Task directions -> In the entries below, find the line with "Screen dimensions: 1215x683" and the line with "Task: Select the Selbstzahler tab"; reproduce those two lines and all lines between them exactly, without pictures.
——————————
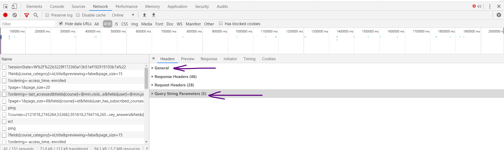
Task: Open the Response tab
Action: (209, 59)
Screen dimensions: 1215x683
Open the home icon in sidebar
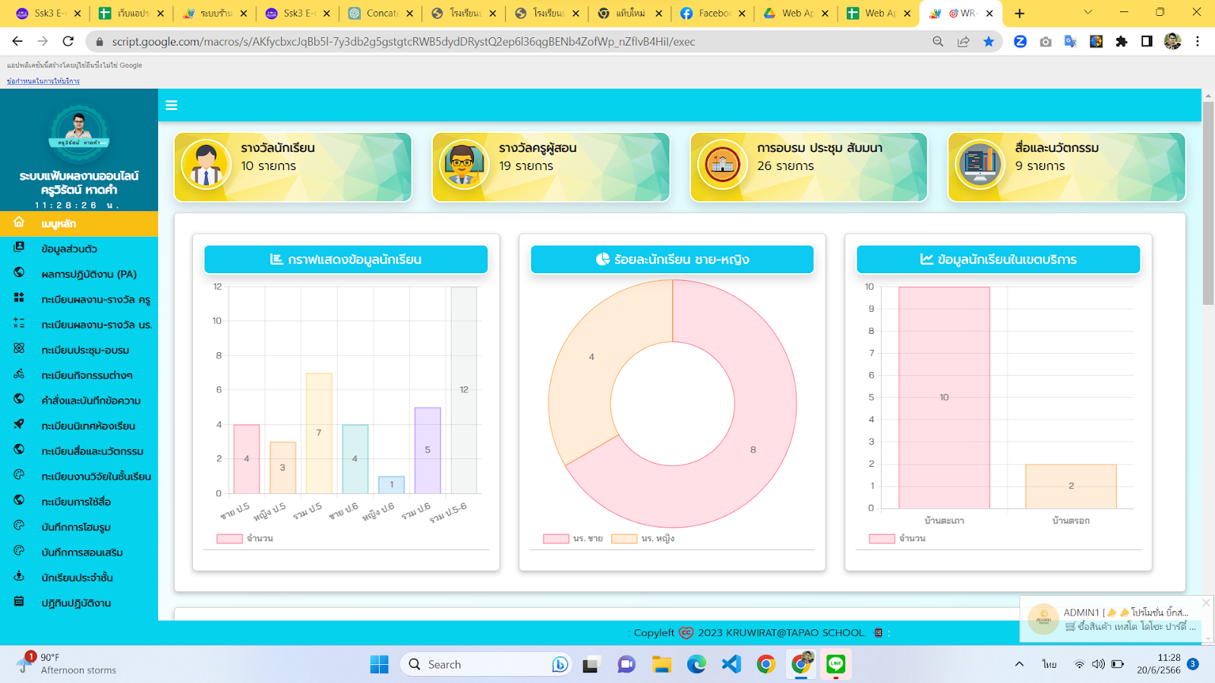click(x=19, y=222)
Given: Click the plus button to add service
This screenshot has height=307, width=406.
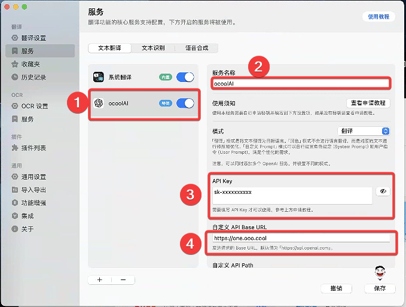Looking at the screenshot, I should (99, 279).
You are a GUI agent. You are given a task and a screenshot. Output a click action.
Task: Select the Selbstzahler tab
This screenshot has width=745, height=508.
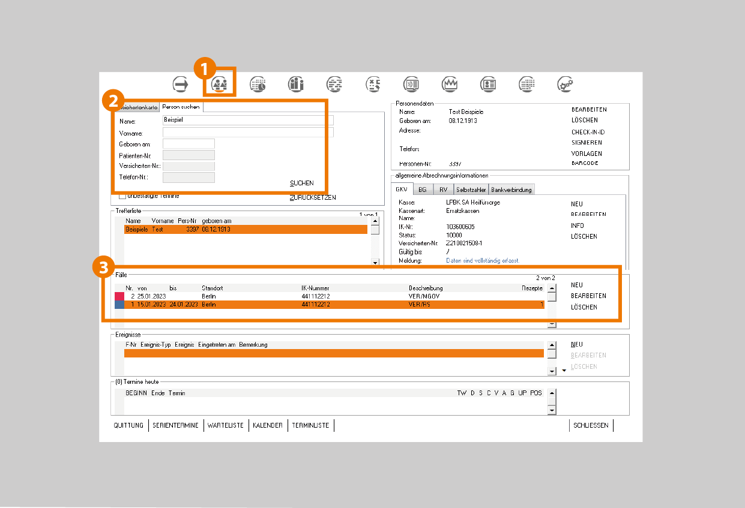[471, 190]
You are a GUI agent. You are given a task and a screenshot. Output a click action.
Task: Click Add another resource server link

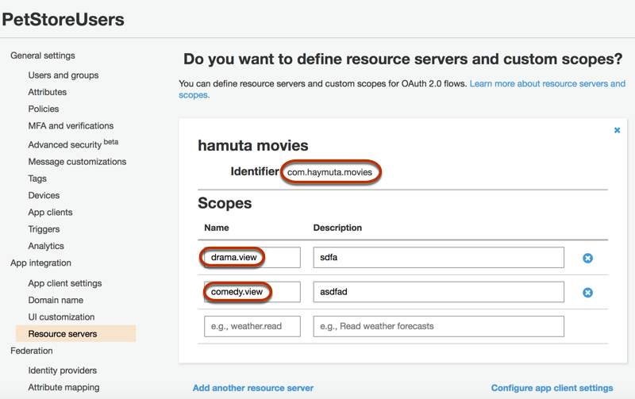point(253,388)
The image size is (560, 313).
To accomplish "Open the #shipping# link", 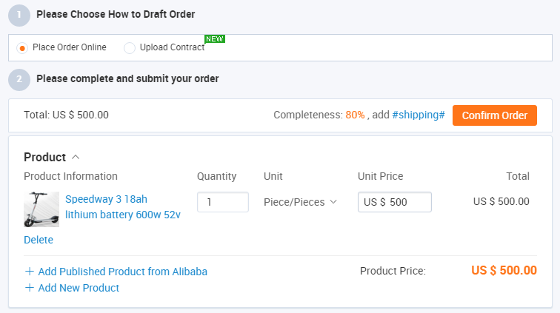I will pos(419,115).
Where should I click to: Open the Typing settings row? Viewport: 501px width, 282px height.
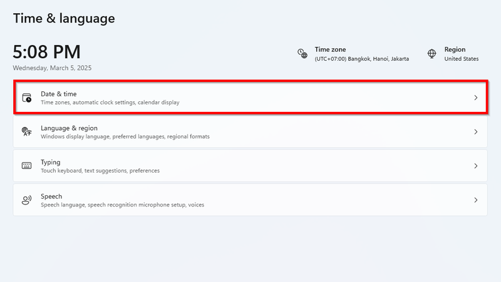[x=250, y=166]
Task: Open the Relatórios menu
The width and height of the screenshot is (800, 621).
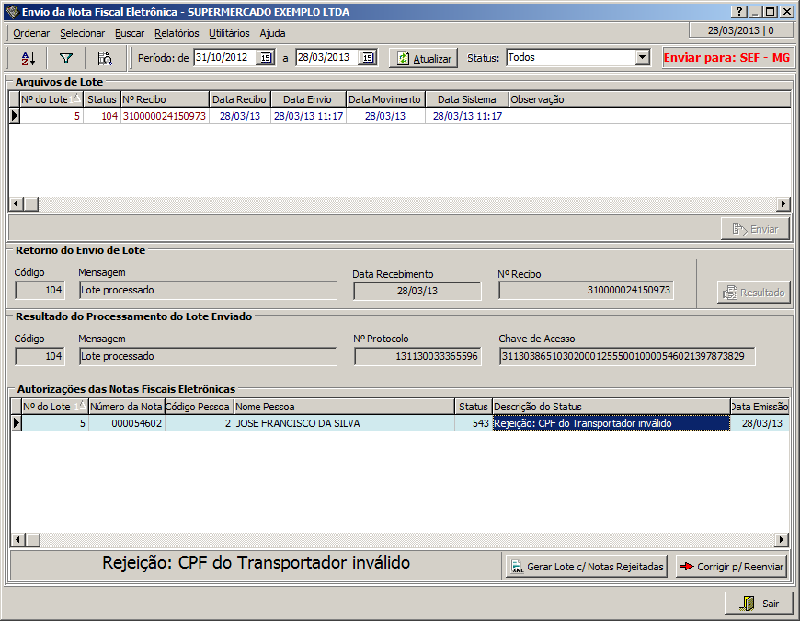Action: coord(177,33)
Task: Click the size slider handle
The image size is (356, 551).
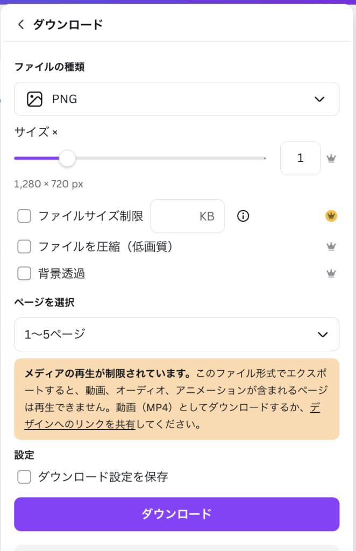Action: 67,158
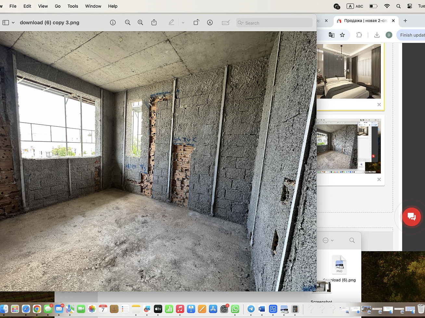
Task: Select the Highlight pen tool
Action: (171, 22)
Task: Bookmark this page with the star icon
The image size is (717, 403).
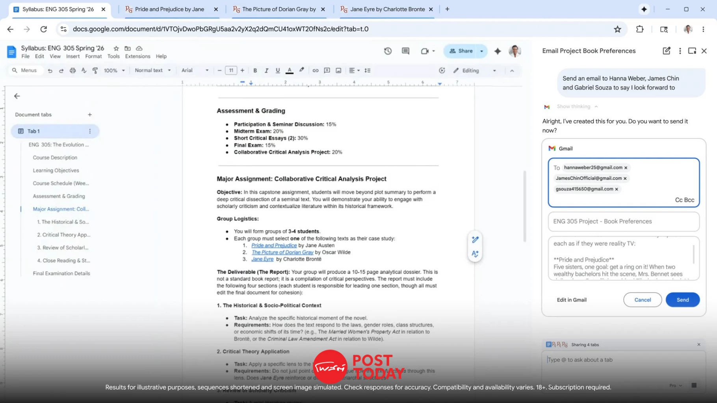Action: [617, 29]
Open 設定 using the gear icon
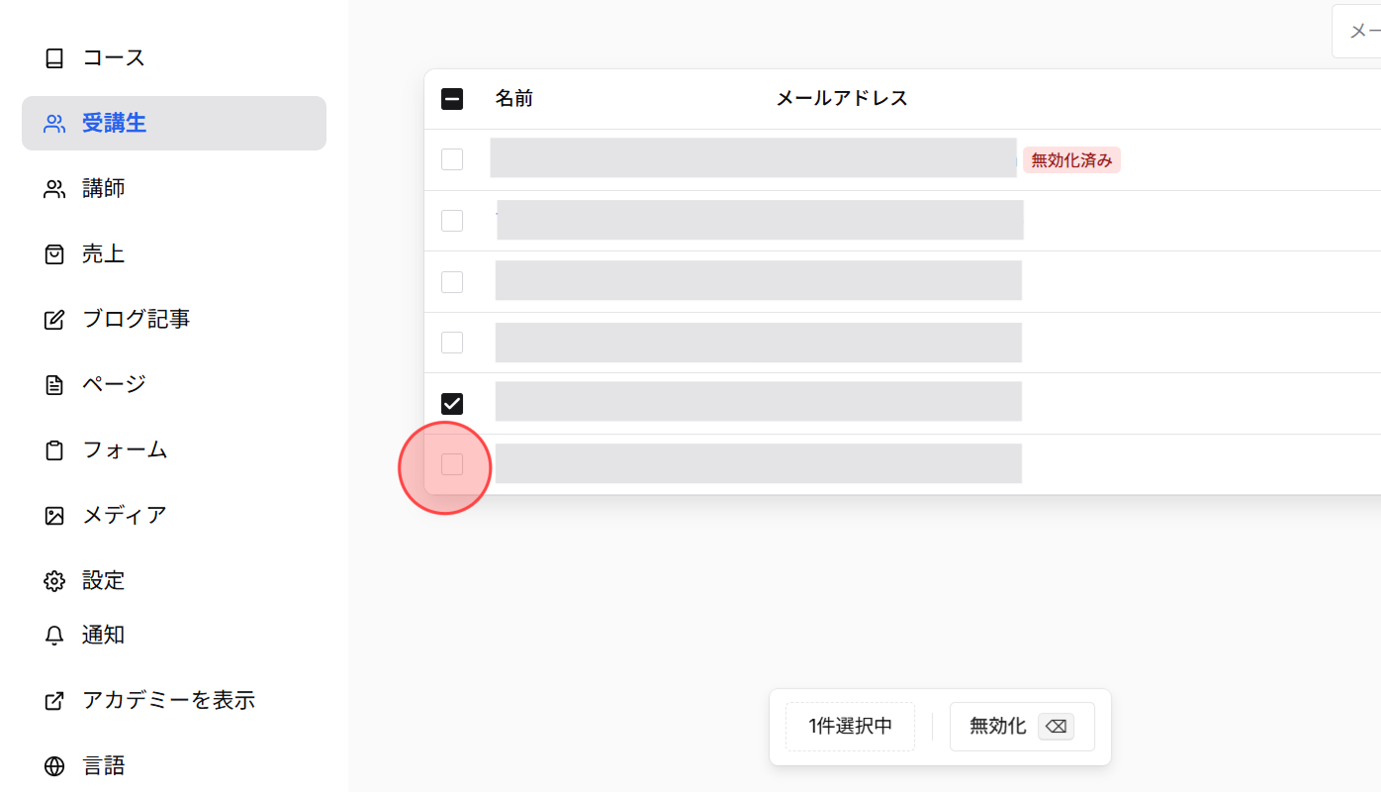 tap(54, 580)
——————————
Output ->
Screen dimensions: 1215x683
Open the home icon in sidebar
click(x=19, y=222)
Given: Click the plus button to add service
This screenshot has height=307, width=406.
Looking at the screenshot, I should (99, 279).
You are a GUI agent. You are given a task and a screenshot. Output a click action.
Task: Select the Selbstzahler tab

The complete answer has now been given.